The Explanation
(for those who require one)

And, of course, that is what all of this is -- all of this: the one song, ever changing, ever reincarnated, that speaks somehow from and to and for that which is ineffable within us and without us, that is both prayer and deliverance, folly and wisdom, that inspires us to dance or smile or simply to go on, senselessly, incomprehensibly, beatifically, in the face of mortality and the truth that our lives are more ill-writ, ill-rhymed and fleeting than any song, except perhaps those songs -- that song, endlesly reincarnated -- born of that truth, be it the moon and June of that truth, or the wordless blue moan, or the rotgut or the elegant poetry of it. That nameless black-hulled ship of Ulysses, that long black train, that Terraplane, that mystery train, that Rocket '88', that Buick 6 -- same journey, same miracle, same end and endlessness."
-- Nick Tosches, Where Dead Voices Gather

They Were Collaborators #478


Peter, Paul and Mary

3 comments :

estiv said...

The arc of their popularity is probably a good example of what happens when you identify a precise location situated at a particular point somewhere in the swirling winds of the zeitgeist and then proceed to occupy it. You do beautifully for about five minutes.

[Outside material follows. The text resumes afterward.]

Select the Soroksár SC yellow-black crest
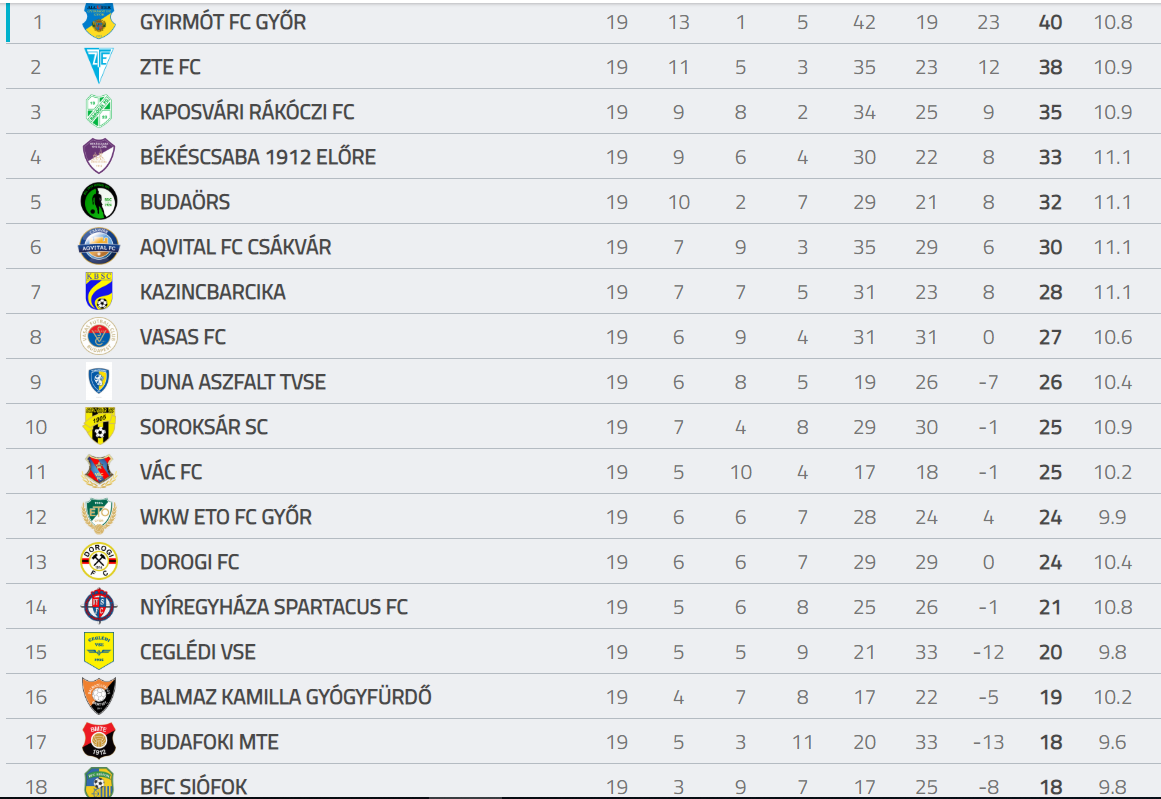The height and width of the screenshot is (799, 1161). click(x=98, y=427)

In 1963 they were the biggest act in the US, and because of their openly left-wing politics and Bleeker Street hairstyles seen as cutting-edge, the wave of the future. By the middle of 1964 the Beatles had taken over (with no discernible politics and a brand-new hairstyle) and were leading the way into a very different possible future.

Fred said...

Paul Stuckey once hit on my ex-wife. I don't know whether to be flattered or offended.

R.H. said...

Fred, that's enormously funny.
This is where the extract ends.